Die am Mittwoch bekannt gewordene Forderung der niedersächsischen Grünen nach einem Verzicht auf gasgefüllte Luftballons hat in Niedersachsen für Empörung – und für Erheiterung gesorgt. „Aus manchem grünen Luftballon müsste mal die Luft gelassen werden“, sagte Wirtschaftsminister Bernd Althusmann (CDU) der HAZ. „Wir werden mit einer Verbotsmentalität bei der Frage von Luftballons nicht die Welt retten und auch nicht unsere Ziele erreichen“, erklärte das Umweltministerium. „Ein Verbot von Luftballons ist aus unserer Sicht eher geeignet, Kinder traurig zu machen, als die Umwelt zu schützen“, sagte der SPD-Umweltexperte Marcus Bosse. Und FDP-Fraktionschef Stefan Birkner meinte: „Ich glaube nicht, dass Luftballons zu den zentralen Problemen gehören, derer sich die Politik gerade annehmen muss.“

Gütersloh will auf gasgefüllte Ballons verzichten

Grünen-Parteichefin Anne Kura stellte am Donnerstag klar, dass sie kein grundsätzliches Verbot verlangt habe. „Wir fordern kein generelles Luftballonverbot. Luftballons auf Kindergeburtstagen im Wohnzimmer sind völlig okay und machen Spaß“, sagte Kura. „Mir geht es tatsächlich darum, dass, wenn man gasgefüllte Luftballons steigen lässt, die auf jeden Fall in der Natur landen und dann von Vögeln gefressen werden, die daran qualvoll verenden.“

Kura erläuterte, sie begrüße einen Beschluss aus dem benachbarten Nordrhein-Westfalen: Dort hatte die Stadt Gütersloh Anfang September entschieden, bei städtischen Veranstaltungen künftig auf den Aufstieg gasgefüllter Luftballons zu verzichten. „Das ist aus meiner Sicht eine lohnende Initiative“, sagte Kura. Es gehe in erster Linie darum, das Bewusstsein zu schärfen. „In den Niederlanden gibt es das ja auch schon in vielen Kommunen.“

Hannovers OB-Kandidat Onay hält nichts davon

„Für Hannover sehe ich keinen Grund für ein Verbot“: Belit Onay, Kandidat der Grünen für das Oberbürgermeisteramt. Quelle: Tim Schaarschmidt

Der Kandidat der Grünen für die Oberbürgermeisterwahl in Hannover setzt in der Debatte auf Aufklärung – und spricht sich gegen ein Verbot aus. „Für Hannover sehe ich keinen Grund für ein Verbot“, sagte der Landtagsabgeordnete Belit Onay. „Ich setze auf Aufklärung, Information und die Eigenverantwortung der Menschen.“ Grundsätzlich seien aber Luftballons, die im Freien aufsteigen und später als Müll wieder auf der Erde landen, aus Umwelt- und Naturschutzgründen problematisch – Anschaffung oder Verzicht darauf stehe aber jeder Kommune frei, betonte Onay.

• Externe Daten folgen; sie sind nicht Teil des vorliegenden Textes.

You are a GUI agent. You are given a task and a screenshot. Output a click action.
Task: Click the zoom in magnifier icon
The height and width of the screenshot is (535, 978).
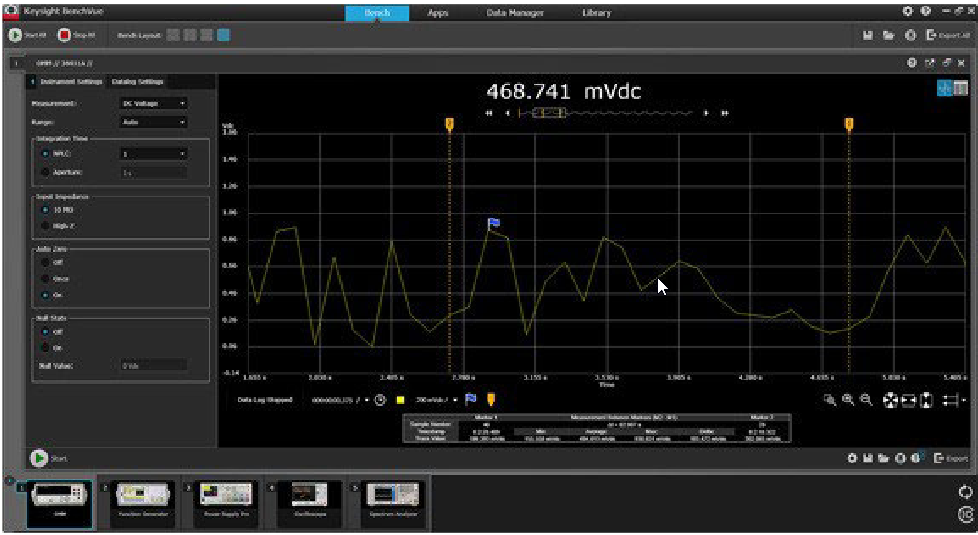[848, 400]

Der FDP-Fraktionsvize im Bundestag, Michael Theurer, sprach von einem „Verbotswahn“ der Grünen und einer „Öko-Radikalisierung“ der Partei. „Wenn der Staat so dirigistisch, so autoritär, vor allen Dingen auch so kleinteilig in die individuellen Lebensentwürfe der Menschen eingreift, braucht man sich am Ende nicht wundern, wenn man in einer Ökodiktatur aufwacht“, sagte Theurer.

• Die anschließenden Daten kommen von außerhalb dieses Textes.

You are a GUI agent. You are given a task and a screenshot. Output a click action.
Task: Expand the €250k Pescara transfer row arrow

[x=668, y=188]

„Die Partei, die den Kindern die Ballons wegnahm“

Die CDU Niedersachsen schrieb auf Twitter über die Grünen als Partei, die „allen Kindern im Land ihre Ballons wegnahm“. Der Braunschweiger CDU-Bundestagsabgeordnete Carsten Müller nannte die Forderung, das Aufsteigen von Luftballons zu verbieten, „ein neues Kapitel im Buch der grünen Verbotspolitik“. Er verwies zudem auf den Online-Shop der Grünen: „Für 15 Cent das Stück sind hier nach wie vor grüne Luftballons bestellbar“, sagte Müller.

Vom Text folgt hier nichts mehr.